Text excerpt »
※

On the leading edge of ‘as a service’
MacPherson says Stats NZ is also at the leading edge in using technology as a service.
"We used desktop as a service, telco as a service, and effectively set up building as a service at The Christchurch Integrated Government Accommodation Programme."
Stats NZ is the lead agency in the building, and all of the tenants use a co-located arrangement where they run off one set of systems.
“We deliberately tested an approach which allows for much greater level of flexibility, and for real sharing between the various government agencies.”
She is cognisant of the need to be developing the teams that will work on an increasingly big data environment.
"For us the challenge is to augment the statistical skills we have with the other skills that are required in a big data analytical environment," she says.
"That tends to mean a blend of statistics with computer science and as well the ability to think about how to release stories from the data. It is about communicating as well.
"These are the things we are focusing on in terms of building capabilities within the organisation and recruiting."
MacPherson speaks at industry conferences about the opportunities for people working in data analytics.
“This is the time of data analytics,” she says.
“There are huge opportunities to take your skills, take them to the next level and really add value. The career opportunities are really significant for people with data analytics skills right across government and in the private sector.
“There are people out there doing amazing things with data and who are great ambassadors for democratising data, and really getting value out of it.”
We look at places like Google, Amazon, SAS and Microsoft… How are they organising themselves? What boundaries are they pushing?
She cites the work being done by Dr Michelle Dickinson aka Nanogirl, Figure CEO Lillian Grace and Tech Futures Lab founder Frances Valintine.
She also talks about leadership, with a particular focus on diversity.
MacPherson has been in government for more than two decades, working at senior leadership levels in the past 10 years. These include the Department of Labour, the Ministry of Economic Development, and more recently the Ministry of Business, Innovation and Employment.
The public sector is doing better in having women in leadership roles, she says. “But we can do better.”
“Diversity is not something which is a token,” she states. “This is something you do.”
“If you have diversity around your board table, you will get better outcomes because you have different ways of thinking with different lenses on the world.
“Those different ways of thinking mean you are more likely to get cross pollination of ideas, you are more likely to get innovation, you are more likely to get things considered that you may not have considering doing or not likely to come out of the mix.”
She says this diversity of thinking was also harnessed during the recent hackathon at Statistics New Zealand, which had participants like developers with different backgrounds, and from technology companies.
MacPherson talks about expanding the department's network of data professionals across the globe.
Statistics NZ has signed a memorandum of agreement with its counterpart in the Netherlands to strengthen the way both agencies gather and use data.
“We want to move to real-time information, to lower levels of aggregation, because we know people want to understand themselves and their communities more, and that means using new and different forms of data.
''We look at places like Google, Amazon, SAS and Microsoft,'' she says. “How are they organising themselves? What boundaries are they pushing? We think about how we might partner in order to deliver [data value] for New Zealand.
“We can not achieve the goals we have for really increasing the value that New Zealand is getting from its data, without partnering,” MacPherson concludes.

※

Recorded data »
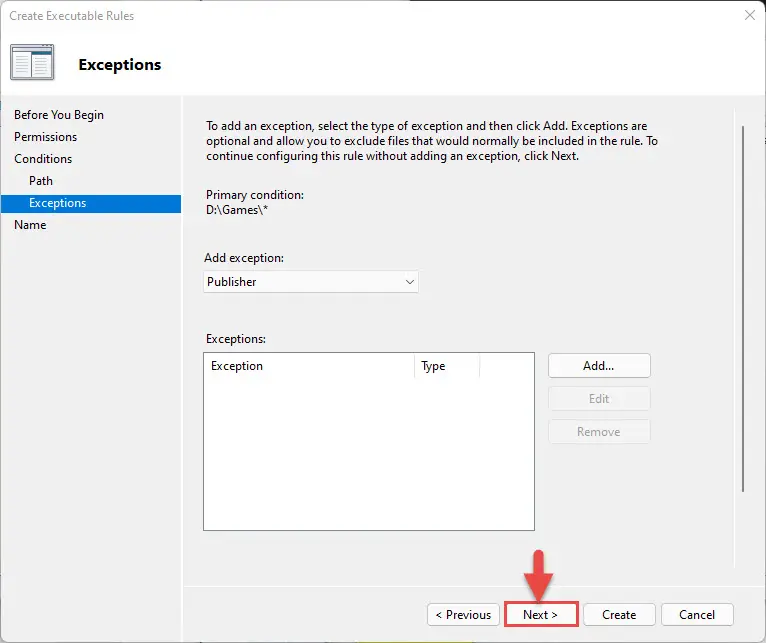Click the Remove button
766x643 pixels.
pos(599,432)
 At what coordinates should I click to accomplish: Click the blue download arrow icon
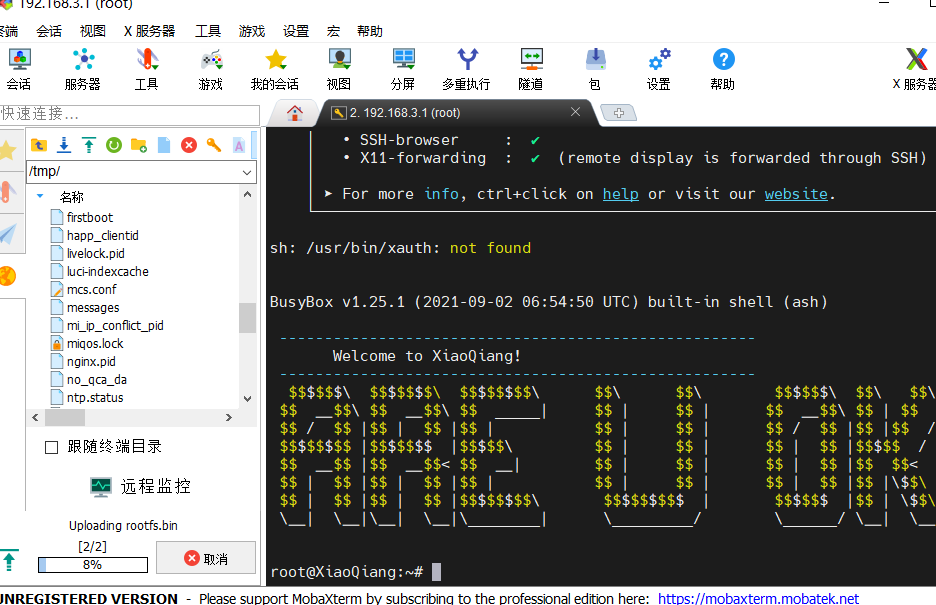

※

Required work »
1) Copy the stretch of the Stats NZ article from "MacPherson has been" through "Innovation and Employment.".
2) In the Stats NZ article, which country's counterpart agency signed a memorandum of agreement with Statistics NZ?
The data comes from a different source than the Stats NZ article.

Answers per task »
1)
MacPherson has been in government for more than two decades, working at senior leadership levels in the past 10 years. These include the Department of Labour, the Ministry of Economic Development, and more recently the Ministry of Business, Innovation and Employment.

2) The Netherlands.